▶ Exercise instructions
Reproduce the records below exactly as they are written.

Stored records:
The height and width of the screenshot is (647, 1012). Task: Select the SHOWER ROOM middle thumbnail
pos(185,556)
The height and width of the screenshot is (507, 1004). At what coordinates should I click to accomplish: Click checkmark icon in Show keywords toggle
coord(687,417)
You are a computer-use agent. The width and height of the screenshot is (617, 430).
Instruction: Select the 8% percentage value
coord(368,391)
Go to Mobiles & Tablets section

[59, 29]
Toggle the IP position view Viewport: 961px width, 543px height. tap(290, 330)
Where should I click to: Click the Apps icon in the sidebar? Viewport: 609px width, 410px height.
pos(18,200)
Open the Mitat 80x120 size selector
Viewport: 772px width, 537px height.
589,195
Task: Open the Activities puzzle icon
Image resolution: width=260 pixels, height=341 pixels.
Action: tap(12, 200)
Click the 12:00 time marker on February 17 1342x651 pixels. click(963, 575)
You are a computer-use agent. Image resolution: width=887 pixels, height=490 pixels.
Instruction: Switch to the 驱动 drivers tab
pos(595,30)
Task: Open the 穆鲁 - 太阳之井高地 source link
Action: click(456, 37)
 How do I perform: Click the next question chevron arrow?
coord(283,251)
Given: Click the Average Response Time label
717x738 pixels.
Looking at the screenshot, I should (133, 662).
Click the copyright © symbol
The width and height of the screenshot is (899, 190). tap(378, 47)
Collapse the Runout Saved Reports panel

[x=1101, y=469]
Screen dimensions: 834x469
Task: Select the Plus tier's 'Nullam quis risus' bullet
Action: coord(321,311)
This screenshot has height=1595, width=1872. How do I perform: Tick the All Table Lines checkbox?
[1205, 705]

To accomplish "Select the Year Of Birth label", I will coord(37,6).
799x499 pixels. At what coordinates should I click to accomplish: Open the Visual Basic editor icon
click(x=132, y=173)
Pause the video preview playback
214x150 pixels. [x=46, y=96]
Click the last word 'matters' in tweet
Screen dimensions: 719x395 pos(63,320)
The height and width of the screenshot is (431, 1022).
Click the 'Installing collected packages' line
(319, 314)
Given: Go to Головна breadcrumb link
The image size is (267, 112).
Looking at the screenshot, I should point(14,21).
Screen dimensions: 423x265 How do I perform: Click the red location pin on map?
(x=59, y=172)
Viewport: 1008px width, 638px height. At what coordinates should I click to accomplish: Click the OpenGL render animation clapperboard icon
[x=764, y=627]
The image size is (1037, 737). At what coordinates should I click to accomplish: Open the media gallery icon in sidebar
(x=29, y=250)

▶ Response to the exercise
The height and width of the screenshot is (647, 1012). Task: Select the SHOWER ROOM middle thumbnail
pos(185,556)
The height and width of the screenshot is (507, 1004). At what coordinates should I click to accomplish: Click checkmark icon in Show keywords toggle
coord(687,417)
You are a computer-use agent. The width and height of the screenshot is (617, 430).
Instruction: Select the 8% percentage value
coord(368,391)
Go to Mobiles & Tablets section

[59, 29]
Toggle the IP position view Viewport: 961px width, 543px height. tap(290, 330)
Where should I click to: Click the Apps icon in the sidebar? Viewport: 609px width, 410px height.
pos(18,200)
Open the Mitat 80x120 size selector
Viewport: 772px width, 537px height.
589,195
Task: Open the Activities puzzle icon
Image resolution: width=260 pixels, height=341 pixels.
Action: tap(12, 200)
Click the 12:00 time marker on February 17 1342x651 pixels. click(963, 575)
You are a computer-use agent. Image resolution: width=887 pixels, height=490 pixels.
Instruction: Switch to the 驱动 drivers tab
pos(595,30)
Task: Open the 穆鲁 - 太阳之井高地 source link
Action: click(456, 37)
 How do I perform: Click the next question chevron arrow?
coord(283,251)
Given: Click the Average Response Time label
717x738 pixels.
Looking at the screenshot, I should (133, 662).
Click the copyright © symbol
The width and height of the screenshot is (899, 190). tap(378, 47)
Collapse the Runout Saved Reports panel

[x=1101, y=469]
Screen dimensions: 834x469
Task: Select the Plus tier's 'Nullam quis risus' bullet
Action: coord(321,311)
This screenshot has height=1595, width=1872. How do I perform: Tick the All Table Lines checkbox?
[1205, 705]

To accomplish "Select the Year Of Birth label", I will coord(37,6).
799x499 pixels. At what coordinates should I click to accomplish: Open the Visual Basic editor icon
click(x=132, y=173)
Pause the video preview playback
214x150 pixels. [x=46, y=96]
Click the last word 'matters' in tweet
Screen dimensions: 719x395 pos(63,320)
The height and width of the screenshot is (431, 1022).
Click the 'Installing collected packages' line
(319, 314)
Given: Go to Головна breadcrumb link
The image size is (267, 112).
Looking at the screenshot, I should point(14,21).
Screen dimensions: 423x265 How do I perform: Click the red location pin on map?
(x=59, y=172)
Viewport: 1008px width, 638px height. At what coordinates should I click to accomplish: Click the OpenGL render animation clapperboard icon
[x=764, y=627]
The image size is (1037, 737). At what coordinates should I click to accomplish: Open the media gallery icon in sidebar
(x=29, y=250)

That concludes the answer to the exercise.